Em vários poemas desta parte do livro, também encontramos a tematização da cidade como caos e a negação do consumismo, da mecanização, da violência e da exploração presentes na sociedade burguesa. A América urbana e tecnológica, massificada e violenta, é comparada à cidade de “Roma em chamas” (América # 2). Nas megalópolis – representadas no poema New York – não há mais espaço para a reflexão, o sentimento e a utopia. Nelas, “a serpente das ruas arrasta seus ruídos, raps & neons / devora um real que acumula seus pós / sobre nós, camadas / de civilização sem fim e sem saída”.
Caos urbano digno do cenário de filmes como Blade Runner, a cidade de New York representa a demência e a desumanização de uma sociedade regida pela racionalidade pragmática, pela idéia do progresso material e técnico que leva o homem à escravidão dos relógios. Nesse mundo fragmentado e sem sentido, que também encontramos no poema “M”, os seres humanos são reduzidos ao estado de mercadoria, cujas relações são medidas pelo moderno desing do corpo e pela produtividade do prazer tecnológico.
 
Em busca de phanus
 
 A constância dos temas da dissolução da realidade e do Eu não deve ser vista apenas como uma crítica ao padrão de vida moderno que, regido pela incessante produção de novas mercadorias e valores, dissolve e pluraliza as identidades em um caleidoscópio de máscaras. Outro importante aspecto que envolve o motivo da despersonalização  também se encontra na afirmação da primeira das quatro grandes verdades da mundividência budista, que perpassa todo o conjunto da obra.

# [Dados armazenados]
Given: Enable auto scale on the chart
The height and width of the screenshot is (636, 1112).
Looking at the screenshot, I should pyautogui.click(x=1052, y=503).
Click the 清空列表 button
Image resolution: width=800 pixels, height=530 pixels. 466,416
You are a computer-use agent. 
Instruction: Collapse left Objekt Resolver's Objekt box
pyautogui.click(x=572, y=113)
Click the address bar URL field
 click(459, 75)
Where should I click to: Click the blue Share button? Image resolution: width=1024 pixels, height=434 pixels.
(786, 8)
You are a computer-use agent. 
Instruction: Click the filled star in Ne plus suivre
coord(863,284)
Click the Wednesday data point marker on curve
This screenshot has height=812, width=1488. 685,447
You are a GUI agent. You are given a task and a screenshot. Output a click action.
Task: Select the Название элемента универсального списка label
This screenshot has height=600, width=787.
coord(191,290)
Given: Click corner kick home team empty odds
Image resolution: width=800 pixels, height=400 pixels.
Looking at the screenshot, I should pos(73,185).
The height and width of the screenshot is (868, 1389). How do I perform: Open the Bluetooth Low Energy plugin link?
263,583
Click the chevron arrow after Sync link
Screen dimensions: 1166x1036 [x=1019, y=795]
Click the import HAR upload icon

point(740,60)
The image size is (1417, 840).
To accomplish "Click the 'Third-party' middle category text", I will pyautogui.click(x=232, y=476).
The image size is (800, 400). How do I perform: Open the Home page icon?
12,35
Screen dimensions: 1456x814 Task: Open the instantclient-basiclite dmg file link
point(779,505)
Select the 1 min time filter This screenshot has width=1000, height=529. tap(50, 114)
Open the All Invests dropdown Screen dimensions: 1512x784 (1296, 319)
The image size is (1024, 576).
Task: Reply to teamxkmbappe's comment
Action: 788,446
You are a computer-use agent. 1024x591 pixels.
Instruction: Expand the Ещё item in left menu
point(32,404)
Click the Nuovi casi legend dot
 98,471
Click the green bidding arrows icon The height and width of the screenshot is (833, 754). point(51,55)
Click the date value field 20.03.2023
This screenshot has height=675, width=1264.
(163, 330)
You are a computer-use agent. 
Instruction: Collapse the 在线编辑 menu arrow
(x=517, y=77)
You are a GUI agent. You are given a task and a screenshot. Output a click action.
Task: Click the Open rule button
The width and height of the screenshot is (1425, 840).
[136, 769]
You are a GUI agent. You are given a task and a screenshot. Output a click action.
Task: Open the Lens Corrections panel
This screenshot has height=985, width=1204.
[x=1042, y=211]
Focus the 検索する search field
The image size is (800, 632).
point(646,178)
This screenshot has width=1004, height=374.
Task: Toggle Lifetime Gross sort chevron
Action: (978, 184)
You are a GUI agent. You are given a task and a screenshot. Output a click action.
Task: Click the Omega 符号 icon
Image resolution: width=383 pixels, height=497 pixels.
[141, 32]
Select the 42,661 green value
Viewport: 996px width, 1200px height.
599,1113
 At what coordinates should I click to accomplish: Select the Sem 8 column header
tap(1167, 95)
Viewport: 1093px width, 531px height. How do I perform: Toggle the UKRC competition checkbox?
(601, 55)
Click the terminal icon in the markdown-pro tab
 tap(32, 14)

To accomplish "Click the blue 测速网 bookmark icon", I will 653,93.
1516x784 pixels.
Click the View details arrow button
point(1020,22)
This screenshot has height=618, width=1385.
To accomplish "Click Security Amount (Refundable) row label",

# [Requisitos da tarefa]
**a.** Redigite, sem nenhuma alteração, a parte do trecho selecionado que começa em "A constância dos" e segue até "conjunto da obra.".
**b.** As afirmações a seguir estão de acordo com o trecho selecionado? Responda a cada uma com sim ou não e cite, sem alterar, as palavras do trecho que decidem a resposta. (i) Nas megalópoles ainda há espaço para a utopia. (ii) A mundividência budista se limita a uma única parte da obra. (iii) A cidade de New York representa a demência e a desumanização de uma sociedade.

# [Resultados em ordem]
**a.**
A constância dos temas da dissolução da realidade e do Eu não deve ser vista apenas como uma crítica ao padrão de vida moderno que, regido pela incessante produção de novas mercadorias e valores, dissolve e pluraliza as identidades em um caleidoscópio de máscaras. Outro importante aspecto que envolve o motivo da despersonalização  também se encontra na afirmação da primeira das quatro grandes verdades da mundividência budista, que perpassa todo o conjunto da obra.

**b.**
(i) Não: "não há mais espaço para a reflexão, o sentimento e a utopia"
(ii) Não: "que perpassa todo o conjunto da obra"
(iii) Sim: "a cidade de New York representa a demência e a desumanização de uma sociedade regida pela racionalidade pragmática"